The use of HRAs and corporate wellness programs has been most prevalent in the United States, with comparatively slower growth elsewhere. However, there has been recent strong growth in corporate wellness outside the US, particularly in Europe and Asia.

==Usage==
Once an individual completes a HRA, they usually receive a report, detailing their health rating or score, often broken down into specific sub scores and areas such as stress, nutrition and fitness. The report can also provide recommendations on how individuals can reduce their health risks by changing their lifestyle.

In addition to individual feedback, HRAs are also used to provide aggregated data reporting for employers and organizations. These reports include demographic data of participants, highlight health risk areas and often include cost projections and savings in terms of increased healthcare, absence and productivity. Organization-level reports can then be used to provide a first step by which organizations can target and monitor appropriate health interventions within their workforce.

==HRA delivery==
The delivery of HRAs has changed over the years in conjunction with advances in technology. Initially distributed as paper-based, self-scoring questionnaires through on-site workplace health promotion sessions, HRAs are now most commonly implemented online.
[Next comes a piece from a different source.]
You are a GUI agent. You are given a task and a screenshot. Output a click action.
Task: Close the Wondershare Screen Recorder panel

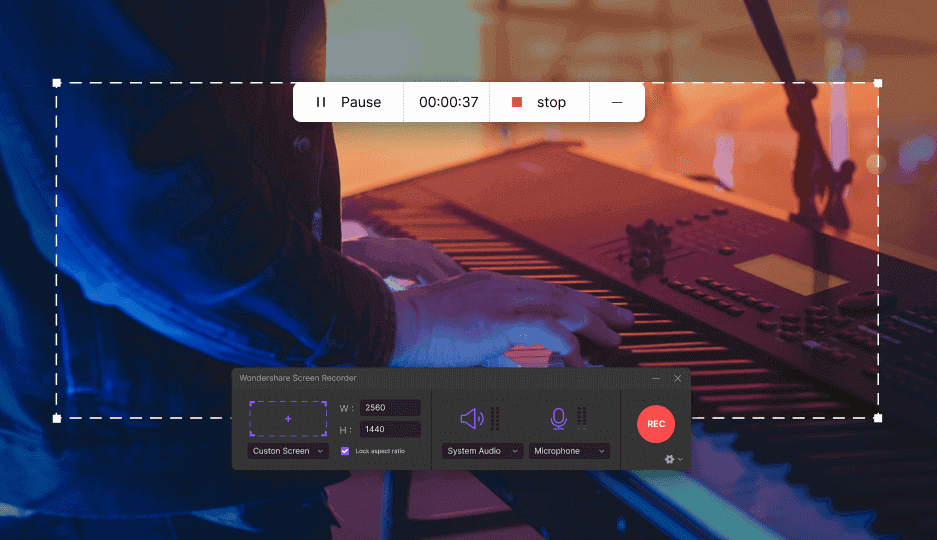click(677, 378)
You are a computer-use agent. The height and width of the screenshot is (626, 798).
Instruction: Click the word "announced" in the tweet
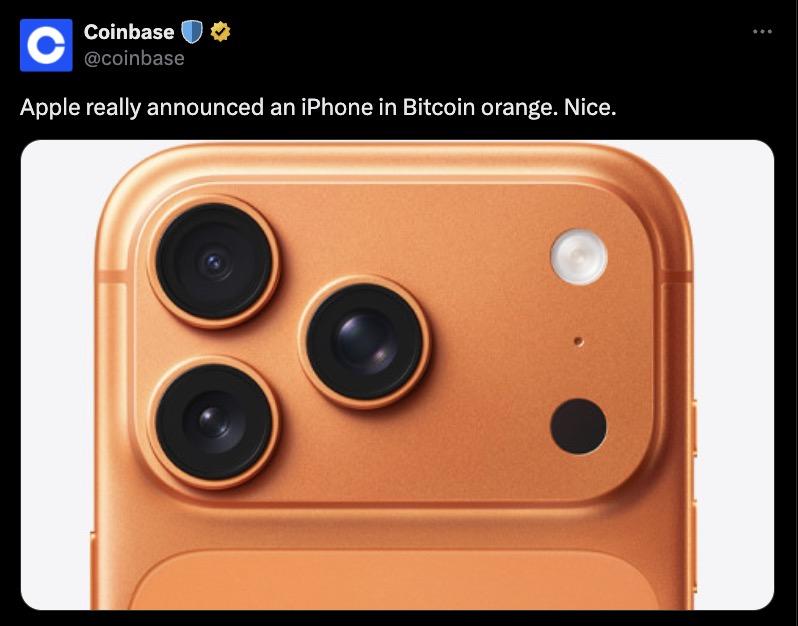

Other delivery methods include telephone, mail and face-to-face.

The advantages of online HRAs include:
- Tailoring – online HRAs can adapt content based on an individual's answers to the HRA questionnaire to provide a personalised, relevant and interactive user experience.
- Improved data management
- Reduced administrative costs
- Instant feedback

==Efficacy==
Extensive research has shown that HRAs can be used effectively to:
- Identify health risk factors
- Predict health-related costs
- Measure absenteeism and presenteeism
- Evaluate the efficacy and return on investment of health promotion strategies

There is also recent evidence to suggest that taking a HRA alone can have a positive effect on health behavior change and health status. However, it is generally accepted that HRAs are most effective at promoting behavior change when they form part of an integrated, multi-component health promotion program. Applied in this way, the HRA is used primarily as a tool to identify health risks within a population and then target health interventions and behavior change programs to address these areas.

==Limitations==
The limitations of a HRA are largely related to its usage and it is important to recognise that a HRA highlights health risks but does not diagnose disease and should not replace consultation with a medical or health practitioner.

==Providers==
There are reportedly over 50 different HRA providers in the market, offering a variety of versions and formats. Major vendors generally have National Committee for Quality Assurance (NCQA) Wellness and Health Promotion (WHP) Certification or Health Information Products (HIP) Certification.